(Stored items)
══════

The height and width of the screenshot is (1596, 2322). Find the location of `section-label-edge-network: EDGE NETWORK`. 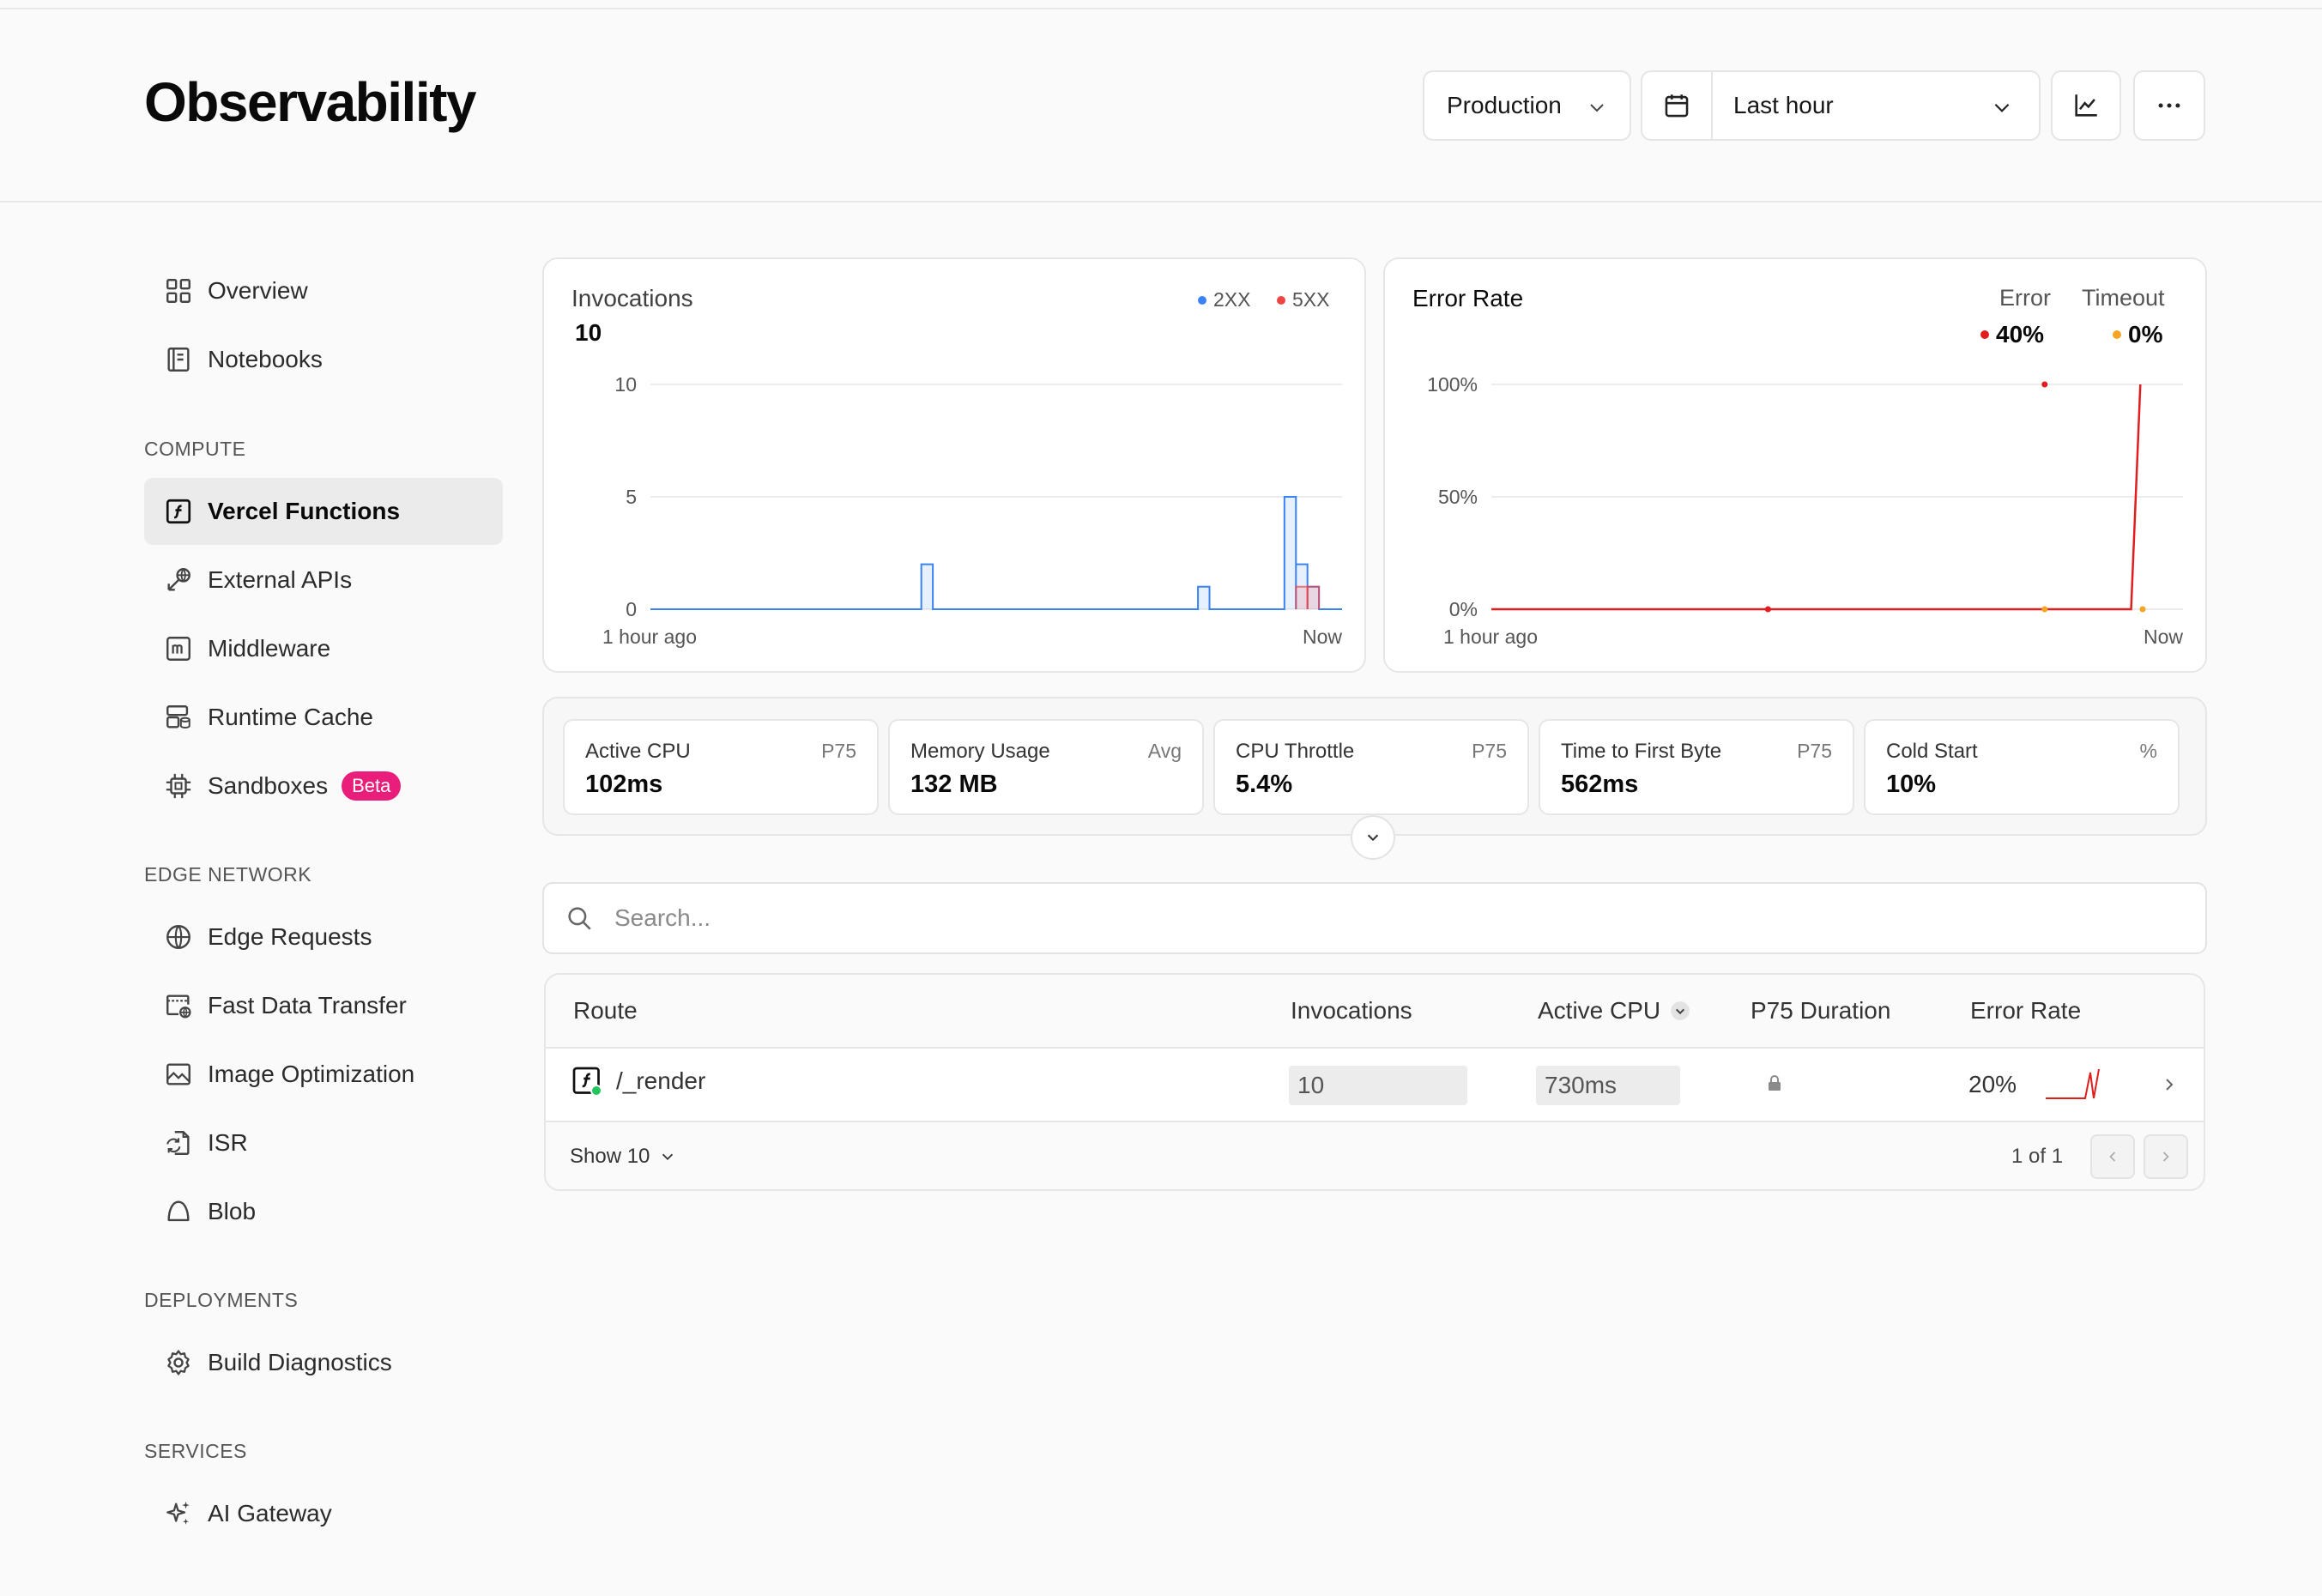

section-label-edge-network: EDGE NETWORK is located at coordinates (228, 875).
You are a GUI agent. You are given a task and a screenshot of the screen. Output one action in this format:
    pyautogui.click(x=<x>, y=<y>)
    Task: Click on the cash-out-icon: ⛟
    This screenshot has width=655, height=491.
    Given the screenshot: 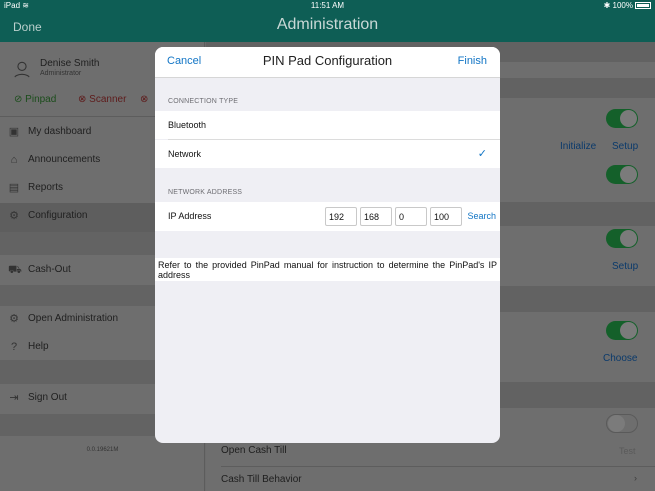 What is the action you would take?
    pyautogui.click(x=15, y=270)
    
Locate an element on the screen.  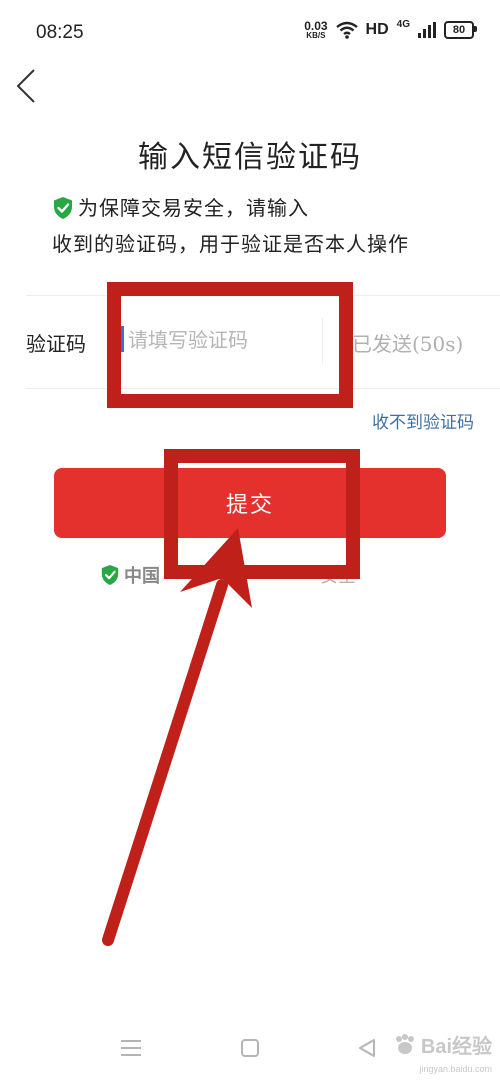
baidu-watermark: Bai经验 jingyan.baidu.com is located at coordinates (442, 1052).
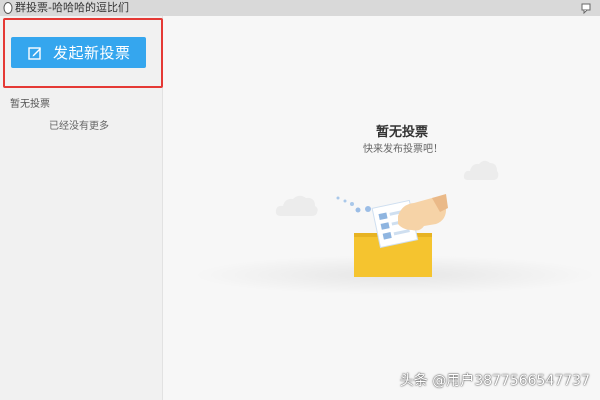 This screenshot has height=400, width=600. Describe the element at coordinates (34, 53) in the screenshot. I see `edit-icon` at that location.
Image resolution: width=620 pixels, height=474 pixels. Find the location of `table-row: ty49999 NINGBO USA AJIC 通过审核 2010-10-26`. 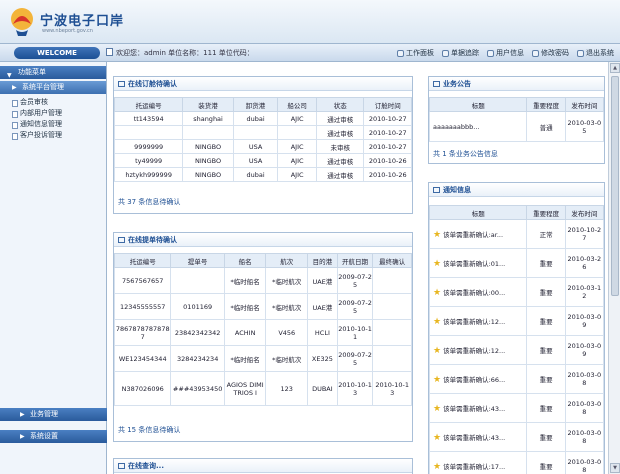

table-row: ty49999 NINGBO USA AJIC 通过审核 2010-10-26 is located at coordinates (262, 160).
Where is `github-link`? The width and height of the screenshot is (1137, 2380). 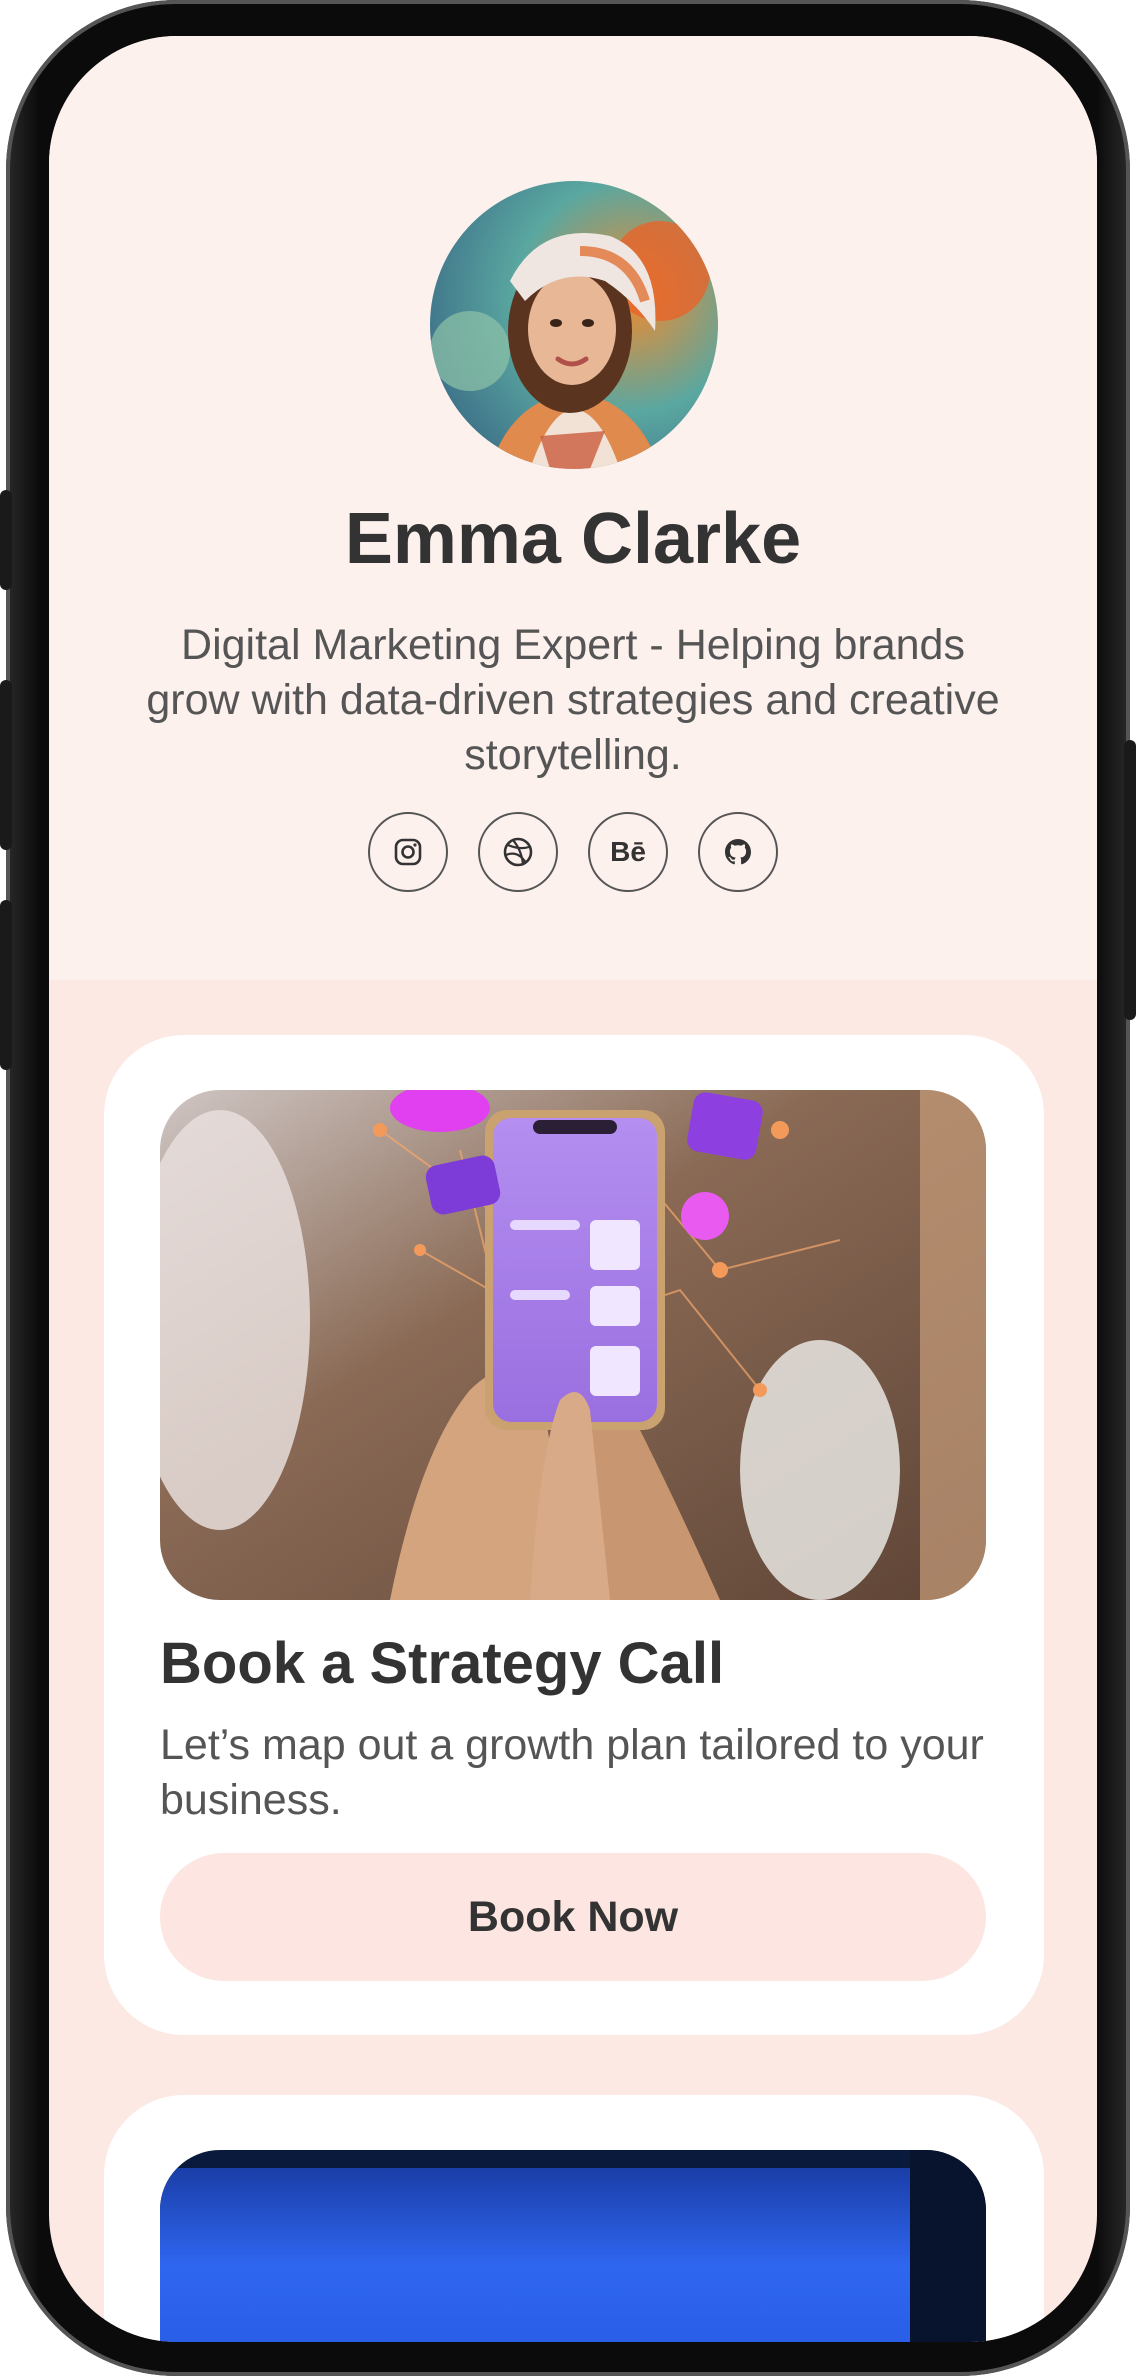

══════

Task to carry out:
Repeat the material word for word, from its start through the line containing "section-label-edge-network: EDGE NETWORK is", including that line. Leave the pictures out of your answer.

Finished task:
The height and width of the screenshot is (1596, 2322). Find the location of `section-label-edge-network: EDGE NETWORK`. 

section-label-edge-network: EDGE NETWORK is located at coordinates (228, 875).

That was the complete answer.